● **DOCUMENT SECTION**:
Grizzly bears achieve their largest sizes when preparing for hibernation. Bears typically hibernate in dens, hollowed trees, and holes they dig in the ground. To learn more about hibernation and where bears hibernate, click here. Hibernation is when an animal enters a state of dormancy that slows their metabolic rate. During winter when food is scarce, grizzly bears hibernate so they can subsist off resources they accumulate and consume before winter comes. The slow metabolic rate associated with hibernation means that the bear is expending less energy by breathing slower, having a lower heart rate, and having a lower body temperature. The time before hibernation is characterized by hyperphagia, which means excessive eating. During this time, grizzly bears can pack on 400 pounds!
Grizzly bears are large in general for many reasons with evolutionary explanations. One interesting phenomenon in evolutionary biology pertaining to size is known as Bergmann’s rule. Bergmann’s rule states that species and subspecies that inhabit colder environments will be larger than subspecies that inhabit warmer environments. This is because larger and rounder animals have a better surface area to volume ratio which is advantageous for conserving heat. For example, the grizzly bear which inhabits northern environments is much larger than the sun bear which inhabits southeastern Asia.
What is the largest grizzly bear ever recorded?

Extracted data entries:
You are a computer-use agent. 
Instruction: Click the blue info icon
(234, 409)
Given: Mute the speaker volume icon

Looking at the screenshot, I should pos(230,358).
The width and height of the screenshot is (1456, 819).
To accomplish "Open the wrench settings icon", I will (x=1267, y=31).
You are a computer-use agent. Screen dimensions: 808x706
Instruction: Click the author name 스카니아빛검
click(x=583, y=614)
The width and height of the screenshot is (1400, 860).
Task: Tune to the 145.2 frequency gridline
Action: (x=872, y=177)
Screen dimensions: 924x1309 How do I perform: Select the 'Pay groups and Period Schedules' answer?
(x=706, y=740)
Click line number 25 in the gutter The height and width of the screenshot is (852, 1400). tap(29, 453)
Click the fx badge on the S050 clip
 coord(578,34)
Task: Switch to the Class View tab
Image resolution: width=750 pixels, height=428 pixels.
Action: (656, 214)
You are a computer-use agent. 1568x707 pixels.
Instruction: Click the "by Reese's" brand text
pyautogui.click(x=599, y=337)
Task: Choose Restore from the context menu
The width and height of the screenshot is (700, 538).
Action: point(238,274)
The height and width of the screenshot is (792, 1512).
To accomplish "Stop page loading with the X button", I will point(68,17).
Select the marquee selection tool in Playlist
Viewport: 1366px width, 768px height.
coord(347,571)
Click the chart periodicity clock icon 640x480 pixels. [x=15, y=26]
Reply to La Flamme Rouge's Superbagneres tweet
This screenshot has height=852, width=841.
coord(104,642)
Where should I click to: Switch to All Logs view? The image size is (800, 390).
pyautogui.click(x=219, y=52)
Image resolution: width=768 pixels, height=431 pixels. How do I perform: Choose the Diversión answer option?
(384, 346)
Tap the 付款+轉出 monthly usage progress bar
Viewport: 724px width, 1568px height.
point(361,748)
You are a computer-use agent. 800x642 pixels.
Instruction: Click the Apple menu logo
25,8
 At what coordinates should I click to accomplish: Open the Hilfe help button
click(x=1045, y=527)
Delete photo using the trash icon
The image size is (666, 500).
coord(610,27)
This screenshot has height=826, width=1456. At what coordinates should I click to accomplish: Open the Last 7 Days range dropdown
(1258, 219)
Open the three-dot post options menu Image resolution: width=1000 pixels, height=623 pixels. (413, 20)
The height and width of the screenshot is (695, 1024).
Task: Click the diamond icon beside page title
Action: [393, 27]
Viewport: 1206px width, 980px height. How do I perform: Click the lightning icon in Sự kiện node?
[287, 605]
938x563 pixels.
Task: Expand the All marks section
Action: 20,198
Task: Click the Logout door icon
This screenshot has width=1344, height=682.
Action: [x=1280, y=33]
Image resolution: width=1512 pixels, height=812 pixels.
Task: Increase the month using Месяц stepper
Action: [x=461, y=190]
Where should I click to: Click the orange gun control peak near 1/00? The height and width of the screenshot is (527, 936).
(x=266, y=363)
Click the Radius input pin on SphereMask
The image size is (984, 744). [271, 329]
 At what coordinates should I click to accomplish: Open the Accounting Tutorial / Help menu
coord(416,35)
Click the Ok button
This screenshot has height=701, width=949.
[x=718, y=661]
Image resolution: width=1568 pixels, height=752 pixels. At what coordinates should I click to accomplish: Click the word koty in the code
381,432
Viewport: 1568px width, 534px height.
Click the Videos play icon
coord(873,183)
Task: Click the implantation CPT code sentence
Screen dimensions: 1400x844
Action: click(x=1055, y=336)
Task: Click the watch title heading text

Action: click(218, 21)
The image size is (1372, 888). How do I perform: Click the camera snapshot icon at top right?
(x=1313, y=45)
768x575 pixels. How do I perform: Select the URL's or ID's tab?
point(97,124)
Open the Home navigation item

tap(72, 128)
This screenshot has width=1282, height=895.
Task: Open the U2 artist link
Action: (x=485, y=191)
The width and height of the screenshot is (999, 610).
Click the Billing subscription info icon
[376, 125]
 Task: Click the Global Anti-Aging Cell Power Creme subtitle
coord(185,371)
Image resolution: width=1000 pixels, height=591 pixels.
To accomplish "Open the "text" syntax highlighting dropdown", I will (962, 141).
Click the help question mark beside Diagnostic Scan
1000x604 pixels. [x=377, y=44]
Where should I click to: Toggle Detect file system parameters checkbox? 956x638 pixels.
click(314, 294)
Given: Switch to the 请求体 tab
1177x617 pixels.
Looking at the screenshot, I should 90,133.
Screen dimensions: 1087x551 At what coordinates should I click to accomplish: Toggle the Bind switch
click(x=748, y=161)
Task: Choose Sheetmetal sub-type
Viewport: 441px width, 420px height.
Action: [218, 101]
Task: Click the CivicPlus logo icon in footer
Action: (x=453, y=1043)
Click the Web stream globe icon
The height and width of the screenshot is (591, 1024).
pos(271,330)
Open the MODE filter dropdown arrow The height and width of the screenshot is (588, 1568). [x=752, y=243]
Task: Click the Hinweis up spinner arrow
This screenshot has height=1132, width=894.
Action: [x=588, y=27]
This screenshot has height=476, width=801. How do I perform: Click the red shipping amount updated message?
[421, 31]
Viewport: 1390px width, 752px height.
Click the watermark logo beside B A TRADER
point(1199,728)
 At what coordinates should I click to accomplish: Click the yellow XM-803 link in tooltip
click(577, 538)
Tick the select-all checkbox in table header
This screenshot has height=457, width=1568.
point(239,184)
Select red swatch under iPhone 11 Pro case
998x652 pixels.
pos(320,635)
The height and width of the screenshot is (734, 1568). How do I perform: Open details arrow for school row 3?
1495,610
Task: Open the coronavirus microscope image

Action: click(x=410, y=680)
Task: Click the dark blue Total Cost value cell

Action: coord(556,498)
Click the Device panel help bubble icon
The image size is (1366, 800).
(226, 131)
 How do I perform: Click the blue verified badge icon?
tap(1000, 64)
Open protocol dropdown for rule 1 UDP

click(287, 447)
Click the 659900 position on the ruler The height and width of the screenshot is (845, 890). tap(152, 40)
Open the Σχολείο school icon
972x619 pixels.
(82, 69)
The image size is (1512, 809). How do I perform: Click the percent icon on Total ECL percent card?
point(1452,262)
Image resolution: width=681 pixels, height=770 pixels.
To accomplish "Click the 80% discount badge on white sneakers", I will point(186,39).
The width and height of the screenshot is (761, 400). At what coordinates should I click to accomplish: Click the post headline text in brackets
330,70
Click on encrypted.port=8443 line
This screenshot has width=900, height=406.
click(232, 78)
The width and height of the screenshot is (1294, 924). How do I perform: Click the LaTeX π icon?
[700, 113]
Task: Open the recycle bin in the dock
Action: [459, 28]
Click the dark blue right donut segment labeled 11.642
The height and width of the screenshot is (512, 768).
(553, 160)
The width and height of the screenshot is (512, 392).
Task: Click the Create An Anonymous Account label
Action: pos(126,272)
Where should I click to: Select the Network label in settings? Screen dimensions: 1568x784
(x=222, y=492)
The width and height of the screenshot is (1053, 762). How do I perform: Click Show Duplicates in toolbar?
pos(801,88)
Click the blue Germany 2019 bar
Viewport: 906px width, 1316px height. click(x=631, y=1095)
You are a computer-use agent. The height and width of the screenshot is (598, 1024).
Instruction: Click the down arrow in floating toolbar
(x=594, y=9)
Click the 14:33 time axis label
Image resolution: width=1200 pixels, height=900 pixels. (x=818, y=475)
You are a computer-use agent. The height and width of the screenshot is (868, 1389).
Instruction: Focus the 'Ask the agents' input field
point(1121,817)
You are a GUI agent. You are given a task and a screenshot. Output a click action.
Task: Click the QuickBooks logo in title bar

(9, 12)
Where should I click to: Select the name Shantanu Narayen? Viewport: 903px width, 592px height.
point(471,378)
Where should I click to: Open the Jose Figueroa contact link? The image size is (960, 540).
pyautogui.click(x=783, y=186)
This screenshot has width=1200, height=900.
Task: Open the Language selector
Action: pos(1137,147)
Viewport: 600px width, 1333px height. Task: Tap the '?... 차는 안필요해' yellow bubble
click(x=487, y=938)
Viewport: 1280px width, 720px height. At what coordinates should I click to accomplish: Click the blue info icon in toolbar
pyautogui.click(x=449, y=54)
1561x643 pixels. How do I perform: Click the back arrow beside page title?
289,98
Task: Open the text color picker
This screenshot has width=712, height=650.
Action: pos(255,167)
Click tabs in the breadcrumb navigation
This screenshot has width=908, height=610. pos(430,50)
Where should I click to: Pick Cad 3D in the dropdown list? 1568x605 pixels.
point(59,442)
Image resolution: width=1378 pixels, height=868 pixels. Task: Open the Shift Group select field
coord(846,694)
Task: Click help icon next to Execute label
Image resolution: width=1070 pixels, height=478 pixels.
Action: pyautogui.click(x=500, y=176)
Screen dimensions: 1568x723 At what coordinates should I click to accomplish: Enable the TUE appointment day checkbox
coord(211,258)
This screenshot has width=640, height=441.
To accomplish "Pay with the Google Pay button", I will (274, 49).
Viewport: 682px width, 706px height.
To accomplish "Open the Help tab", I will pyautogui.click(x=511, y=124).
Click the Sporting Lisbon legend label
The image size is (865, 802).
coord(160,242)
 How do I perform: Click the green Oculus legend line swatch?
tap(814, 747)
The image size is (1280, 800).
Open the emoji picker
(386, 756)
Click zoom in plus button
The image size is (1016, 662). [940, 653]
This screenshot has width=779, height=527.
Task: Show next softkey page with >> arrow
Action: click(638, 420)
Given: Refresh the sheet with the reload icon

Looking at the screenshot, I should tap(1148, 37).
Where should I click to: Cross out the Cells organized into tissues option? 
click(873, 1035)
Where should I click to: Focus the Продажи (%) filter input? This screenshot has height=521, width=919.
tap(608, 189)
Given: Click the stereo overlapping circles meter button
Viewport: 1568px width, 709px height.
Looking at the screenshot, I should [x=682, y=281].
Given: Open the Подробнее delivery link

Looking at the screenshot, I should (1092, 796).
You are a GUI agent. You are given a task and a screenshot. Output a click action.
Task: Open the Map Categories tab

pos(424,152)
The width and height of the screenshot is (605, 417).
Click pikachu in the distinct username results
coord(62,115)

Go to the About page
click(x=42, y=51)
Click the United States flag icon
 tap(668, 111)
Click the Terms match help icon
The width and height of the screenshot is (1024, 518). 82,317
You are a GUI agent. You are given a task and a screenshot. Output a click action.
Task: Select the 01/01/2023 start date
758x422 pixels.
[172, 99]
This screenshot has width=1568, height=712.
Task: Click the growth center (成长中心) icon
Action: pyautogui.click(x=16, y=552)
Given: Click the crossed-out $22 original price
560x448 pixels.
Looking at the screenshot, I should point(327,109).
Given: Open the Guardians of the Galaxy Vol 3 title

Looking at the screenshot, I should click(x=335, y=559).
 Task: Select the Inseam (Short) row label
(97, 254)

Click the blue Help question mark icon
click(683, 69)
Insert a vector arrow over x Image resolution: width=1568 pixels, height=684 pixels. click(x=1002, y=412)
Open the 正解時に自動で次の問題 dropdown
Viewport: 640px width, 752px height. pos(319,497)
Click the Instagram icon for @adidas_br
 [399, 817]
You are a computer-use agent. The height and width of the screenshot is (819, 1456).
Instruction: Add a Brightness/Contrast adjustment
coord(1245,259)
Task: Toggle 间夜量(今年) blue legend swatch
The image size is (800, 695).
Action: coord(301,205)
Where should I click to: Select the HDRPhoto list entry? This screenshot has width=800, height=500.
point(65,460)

● **WHAT TO WORK ON**:
A) According to the grizzly bear passage, what characterizes the time before hibernation?
B) Rewrite the stretch of the grizzly bear passage from "Grizzly bears are" through "inhabits southeastern Asia.", changing "larger" to "bigger".
C) Translate this sentence from the grizzly bear passage into Spanish: "Hibernation is when an animal enters a state of dormancy that slows their metabolic rate."

● **ANSWERS TO THE EXERCISE**:
A) Hyperphagia, which means excessive eating.

B)
Grizzly bears are large in general for many reasons with evolutionary explanations. One interesting phenomenon in evolutionary biology pertaining to size is known as Bergmann’s rule. Bergmann’s rule states that species and subspecies that inhabit colder environments will be bigger than subspecies that inhabit warmer environments. This is because bigger and rounder animals have a better surface area to volume ratio which is advantageous for conserving heat. For example, the grizzly bear which inhabits northern environments is much bigger than the sun bear which inhabits southeastern Asia.

C) La hibernación es cuando un animal entra en un estado de letargo que ralentiza su tasa metabólica.